Dataset entries
________________

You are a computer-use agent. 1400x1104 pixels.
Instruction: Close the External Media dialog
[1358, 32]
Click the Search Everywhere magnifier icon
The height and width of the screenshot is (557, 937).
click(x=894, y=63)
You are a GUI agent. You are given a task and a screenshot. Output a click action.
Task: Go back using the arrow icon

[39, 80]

________________

## Work to complete
All that is needed is the opening run of the data, given again exactly: please include every line from the first through the line with "You are a GUI", both ends kept.

## Your response
You are a computer-use agent. 1400x1104 pixels.
Instruction: Close the External Media dialog
[1358, 32]
Click the Search Everywhere magnifier icon
The height and width of the screenshot is (557, 937).
click(x=894, y=63)
You are a GUI agent. You are given a task and a screenshot. Output a click action.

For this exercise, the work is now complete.